Poderemos usar da linguagem unívoca para falar de Deus? A linguagem unívoca suprime aquela distância infinita entre Criador/criado. Escutemos, com atenção, S. Tomás: “todo o efeito que não é proporcional à potencia da causa agente (Deus) tira uma semelhança do agente, não segundo a sua natureza, mas imperfeitamente, de maneira que aquilo que nos efeitos se encontra dividido e múltiplo, na causa é simples e uniforme (…) todas as perfeições das coisas, que nas criaturas são fragmentárias e múltiplas, em Deus preexistem em simples unidade. Assim, pois, quando um nome que indica perfeição é aplicado a uma criatura, significa essa perfeição como algo distinto das demais (…), por exemplo, quando o termo sádio é atribuido ao homem, indica-se uma perfeição diferente da essência do homem, da sua força, da sua existência (…). Quando, ao invés, atribuimos esse nome a Deus, não queremos indicar alguma coisa diferente da sua essência, da sua força ou do seu ser. Por isso, nenhum nome é atribuido a Deus em sentido unívoco” (S. Tomás, Summa theologiae I, 13, 5). Torna-se fácil concluir que a utilização de uma linguagem unívoca iria conduzir ao panteismo.
E sobre a linguagem equívoca? Nesse tipo de linguagem, os significados são totalmente diferentes, a ponto de, se se afirmar algo sobre Deus, nem se pode saber, de facto, nada sobre o significado do termo, quando aplicado a Deus, justamente porque, diz-se, a linguagem teológica nada tem a ver com a linguagem não-teológica. Ora, a equivocidade é, assim, mais perigosa do que a unívocidade, na medida em que torna inteligivel e até absurdo qualquer discurso sobre Deus. Deste modo, ela conduz, mediatamente, ao ceticismo, ao agnosticismo e ao ateismo. E conduz a isso, justamente porque “nada se poderá conhecer ou demonstrar a respeito de Deus partindo das criaturas” (S. Tomás, idem). Se assim fosse, o ato de crer teria que ser reduzido a mera crendice supersticiosa, fácilmente a negação teórica de Deus seria imparável, pois, como se viu, é a partir das criaturas que se chega, pela razão, ao Principio.
Linguagem analógica
Resta-nos a linguagem analógica. Explica-nos S. Tomás que “esse modo de comunicação coloca-se a meio caminho entre a pura equivocidade e a simples univocidade, porque nos nomes analógicos não se dá uma noção única, como nos unívocos, nem totalmente diferente, como nos equívocos; o nome que analogicamente se aplica a mais de um sujeito significa diferentes proporções em relação a uma mesma coisa” (Idem). Assim, vemos que os conceitos análogos, quando aplicados a um objeto e a outro, possuem um significado em parte identico e em parte diverso. Veja-se, por exemplo, quando se diz “o homem vive” e “a rosa vive”. Neste caso, a vida é um conceito análogo, pois ambos, homem e rosa, participam da vida, mas a vida de que participam não é a mesma, mas sim diversa (vida animal e humana e vida vegetal).

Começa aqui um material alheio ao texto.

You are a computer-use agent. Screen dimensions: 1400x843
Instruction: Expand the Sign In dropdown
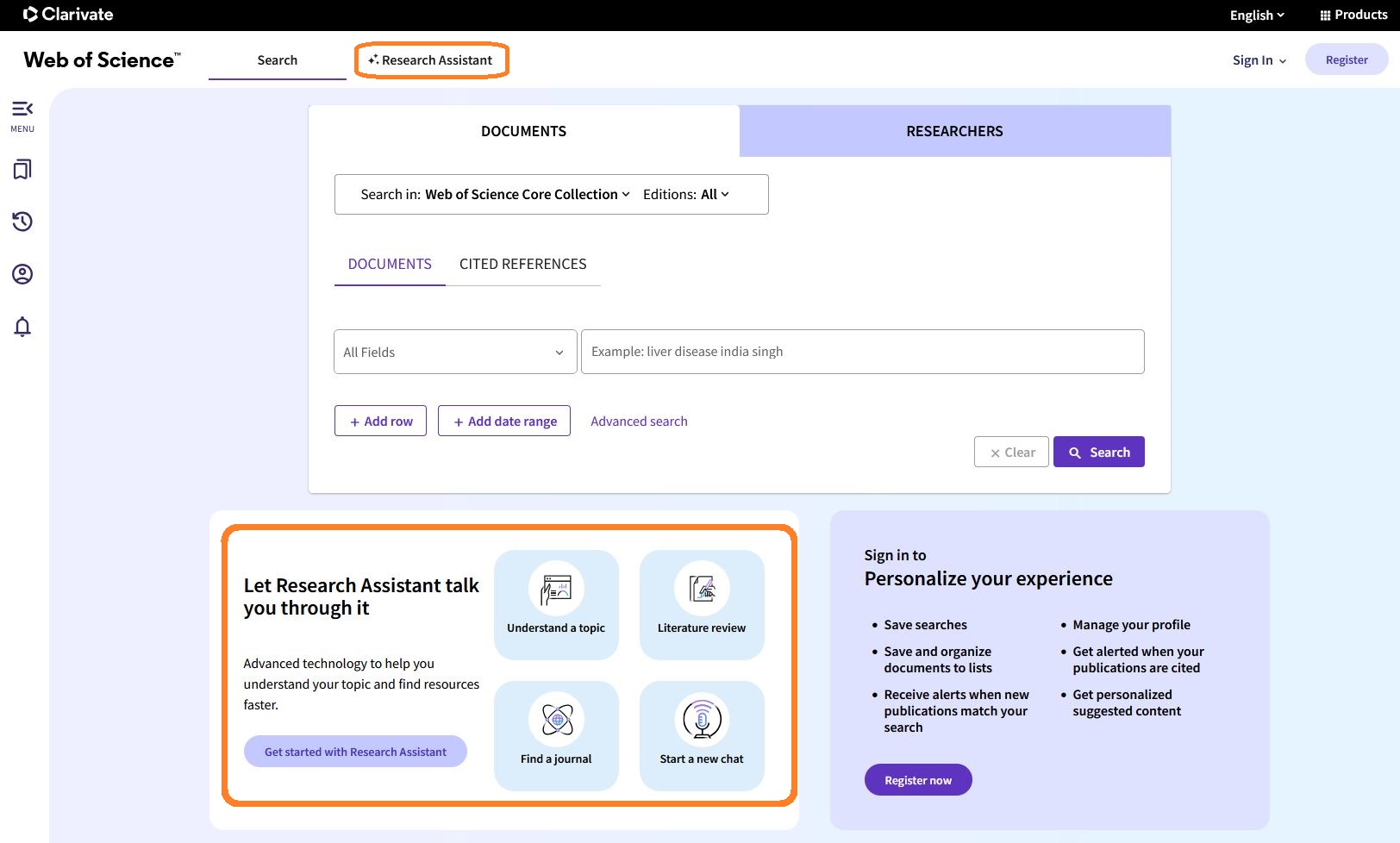pos(1259,60)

Ora, o mesmo sucede na utilização dos conceitos quando aplicados a Deus. Só podem possuir um sentido análogo, mas não unívoco nem, muito menos, equívoco. Ou seja, conceitos dotados de significados em parte identicos e em parte diferentes. E isto, como temos vindo a refletir, é bem consequênte com o facto de, entre criatura e Criador ocorrer uma relação de dependência total. “A analogia assenta na relação de semelhança entre duas realidades (…): o que de uma é dito em sentido próprio, da outra é dito em sentido análogo, se esta está numa relação à primeira que sob algum aspecto ou em algum grau participa na essência da primeira, sem no entanto ser idêntica a ela. É, como vimos, o que se passa entre Criador e criatura (analogia entis) por força da participação no ser” (António Vaz Pinto, Ateismo e Fé, 8, 6, b).
Via positiva, via negativa e via eminencial no método da analogia
Vimos que, pela razão, só chegamos a falar de Deus, dos Seus atributos, partindo das perfeições da criaturas. Porém, nem todas as perfeições criadas podem ser atribuidas a Deus do mesmo modo. Nos entes, encontramos perfeições simples, e perfeições mistas.
As perfeições simples são aquelas que não incluem nenhuma imperfeição na sua essência e que não se limitam a nenhum grau de ser. Por exemplo, a bondade pode ser atribuida a Deus em modo formal e eminente.
As perfeições mistas são aquelas perfeições que, na sua própria noção, incluem imperfeição. Por exemplo, pensemos em “racionalidade”. Esta perfeição da racionalidade, própria do homem, não pode ser atribuida formalmente a Deus, uma vez que a racionalidade humana, procedendo por raciocinios, é uma formma de inteligência, mas essêncialmente imperfeita. Mas aquilo que ela tem de perfeição não pode deixar de estar contido em Deus. Só pode derivar dele. Assim, trata-se de uma perfeição que se atribui a Deus, não de modo próprio, mas eminente. A inteligência, perfeição simples, já se pode atribuir a Deus não só de modo eminente, mas também de modo formal.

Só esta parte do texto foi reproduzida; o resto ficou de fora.